A Constituição determina que “o
procedimento da actividade administrativa será objecto de lei especial, que
assegurará (...) a participação dos cidadãos na formação das decisões ou
deliberações que lhes disserem respeito” – art. 267/5.º CRP[1]).
O princípio da participação dos
particulares – com consagração no art. 8.º CPA – obriga a que a Administração
assegure a participação dos particulares na formação das decisões que lhes
disserem respeito, através da respectiva audiência.
Este princípio da participação dos
interessados tem subjacente a si a formalidade legal – audiência prévia – e tem
como objectivo proporcionar aos interessados a possibilidade de se pronunciarem
sobre o objecto do procedimento, de modo a que a decisão final tenha incorporando
em si todos os interesses em causa relevantes.
Deste modo, existe mesmo doutrina que
entende que a formalidade legal aqui em causa é mesmo um “direito subjectivo procedimental”[2].
A partcipação pode ocorrer em qualquer das
fases do procedimento – art. 59.º CPA – e, é obrigatória antes da tomada da
decisão final, pois somente assim se consegue garantir que esta seja também
influenciada pela manifestação da vontade dos interessados – art. 100.º CPA.
Através das palavras do Prof.

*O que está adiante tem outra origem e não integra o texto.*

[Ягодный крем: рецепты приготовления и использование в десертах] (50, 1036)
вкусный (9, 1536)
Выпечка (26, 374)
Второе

Sérvulo
Correira compreendemos melhor que a fase da audiência prévia dos particulares
não é uma intervenção “destinada à colaboração funcional na prestação da
decisão”[3], nem se trata do poder
discricionário da Administração de solicitar informações aos particulares, mas antes a sujeição da Administração ao
dever de audiência dos interessados.
2. Conceito
de Interessados para efeitos de audiência prévia
A referência que o CPA tem em relação aos
interessados em sede de direito de audiência é feita de um modo genérico – “é
natural, por exemplo, que a audiência obrigatória do artigo 100 º CPA se
restrinja a um núcleo mais concentrado, do que aquele em função do qual se
permite o direito de participação ou de informação”[4].
Assim, torna-se necessário fazer a distinção
entre interessados obrigatórios, por exemplo, os destinatários dos efeitos da
decisão (neste caso a Administração está obrigada ao dever de prestar a
audiência prévia), e interessados secundários, por exemplo, a quem a
titularidade de um direito ou interesse legalmente protegido lhe confere a faculdade
de intervir no processo (diferentemente nesta situação a Administração não está
sujeita ao dever de audiência).
3. Consequências
da falta de audiência prévia
A violação de normas procedimentais, nomedamente
a incorrecta realização da audiência prévia dos interessados ou a sua omissão,
tem como consequência jurídica a ilegalidade, na medida em que não existe uma conformidade
com a normatividade.
Como o procedimento se traduz numa
sequência de actos sequencialmente realizados, qualqer ilegalidade numa fase do
procedimento gera naturalmente uma ilagalidade no acto/decisão final.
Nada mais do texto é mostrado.